Have you looked into why he's doing it that way versus others fudging them the opposite direction?



posted on Jan, 23 2016 @ 01:26 PM
link   
a reply to: TiredofControlFreaks

FROM THE ABSTRACT:
Why rely on the abstract when the article is available?
marine.rutgers.edu...

So if the Pacific and Antartic Oceans were warmer during the MWP then current temperatures, it proves that the MWP was both global in nature AND warmer then current temperatures
That would depend upon what layer you are talking about. Global sea surface temperatures are higher now than they were at any time in the past 10,000 years. It does not seem that the MWP was warmer than the present in the southern hemisphere, based on surface temperatures, however at deeper depths there is a better correlation in both hemispheres.



It is apparent that there was an overall cooling trend through most of the Holocene.
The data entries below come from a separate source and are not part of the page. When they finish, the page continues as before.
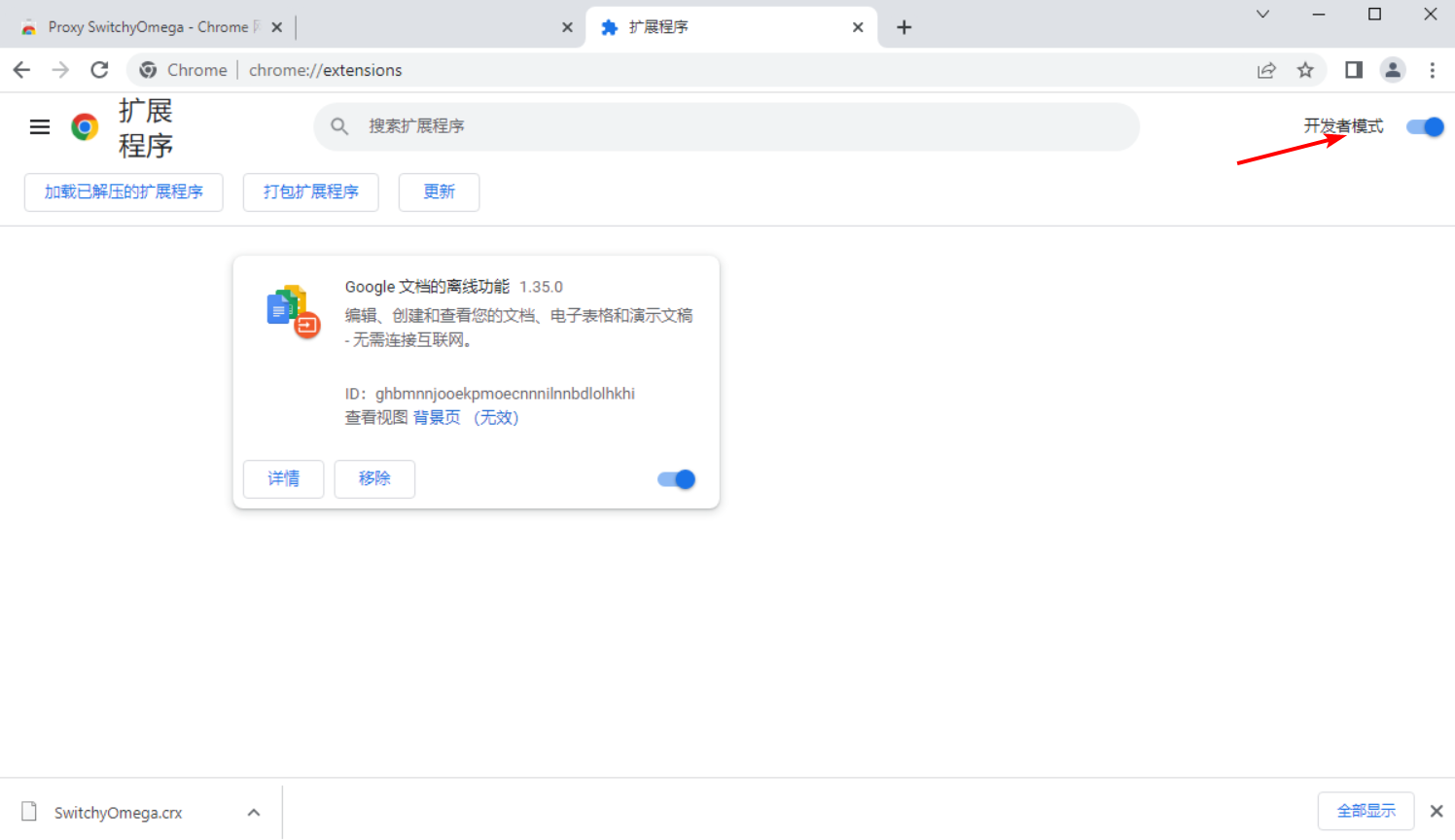The image size is (1455, 840).
Task: Switch to the Proxy SwitchyOmega tab
Action: (146, 27)
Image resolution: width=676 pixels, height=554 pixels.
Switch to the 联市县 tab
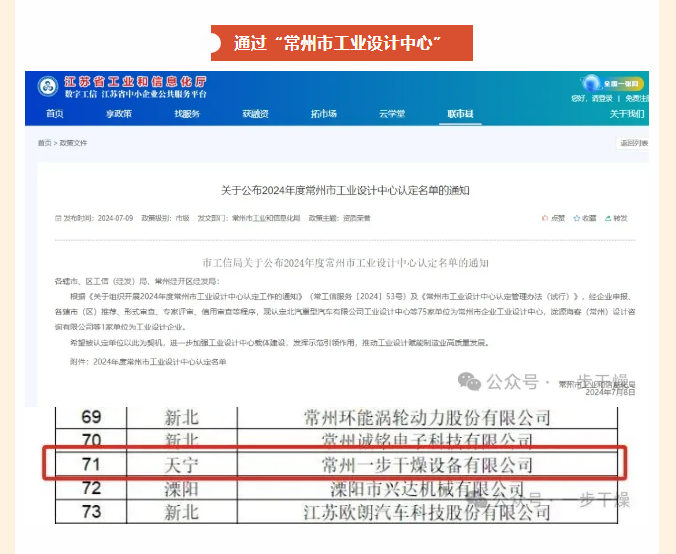tap(460, 114)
This is also apparent in other temperature reconstructions, however something changed a great deal fairly recently.

The comparison suggests that Pacific OHC was substantially higher during most of the Holocene than in the past decade (2000 to 2010), with the exception of the LIA. The difference is statistically significant, even if the OHC changes apply only to the western Pacific (~25% Pacific volume), although there are indications that similar trends extended farther east (15). The modern rate of Pacific OHC change is, however, the highest in the past 10,000 years (Fig. 4 and table S3).





The current response of surface temperatures to the ongoing radiative perturbation is substantially higher than the response of the ocean’s interior, due to the long whole-ocean equilibration time.
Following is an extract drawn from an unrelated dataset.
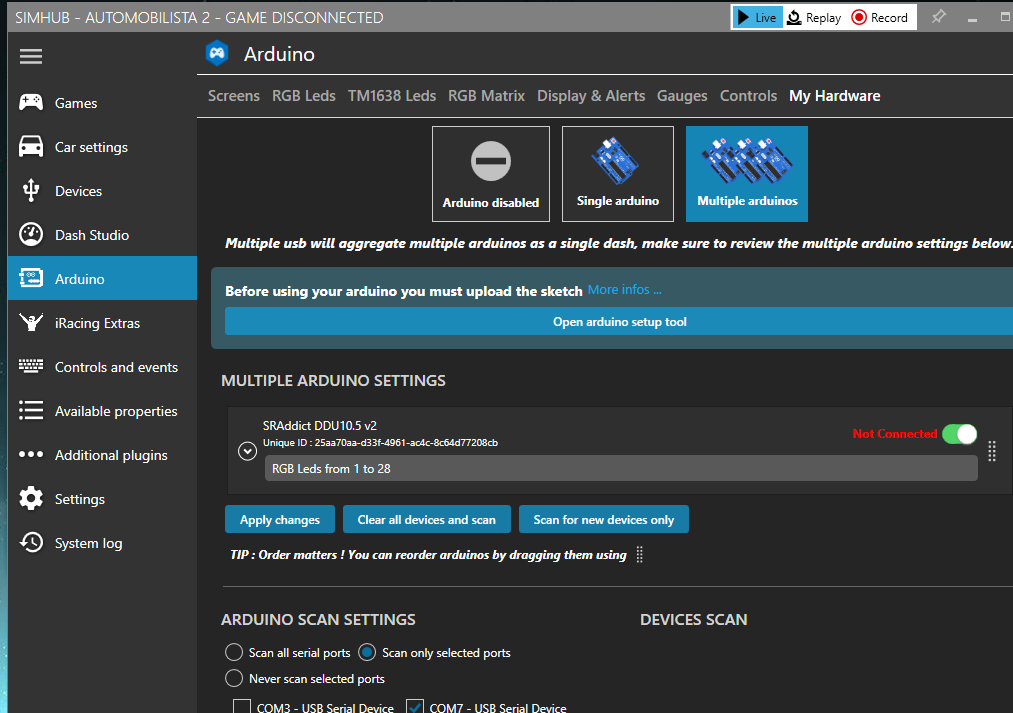
Task: Check the COM3 USB Serial Device checkbox
Action: 241,705
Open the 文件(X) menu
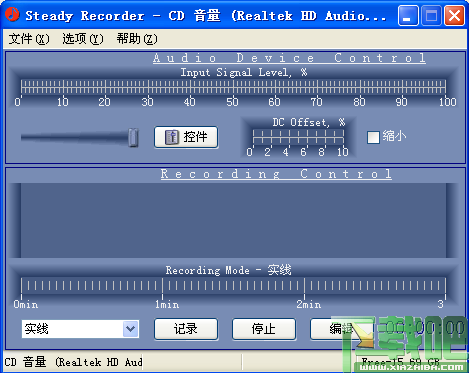This screenshot has width=469, height=373. tap(29, 39)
In summary. Modern increases in radiative forcing have caused an increase in ocean heat content at a rate much higher than that seen in the past 10,000 years. The oceans are aborbing more heat faster than ever. That heat is coming from the oceans' surface. That heat is caused by increased radiative forcing.

With the current El Nino, we are seeing some of that heat which has been being absorbed released into the atmosphere so we see a spike in temperatures. But the OHC is still increasing. Just like the strong El Nino of 1998, this one is a spike in a trend. As will be the next one.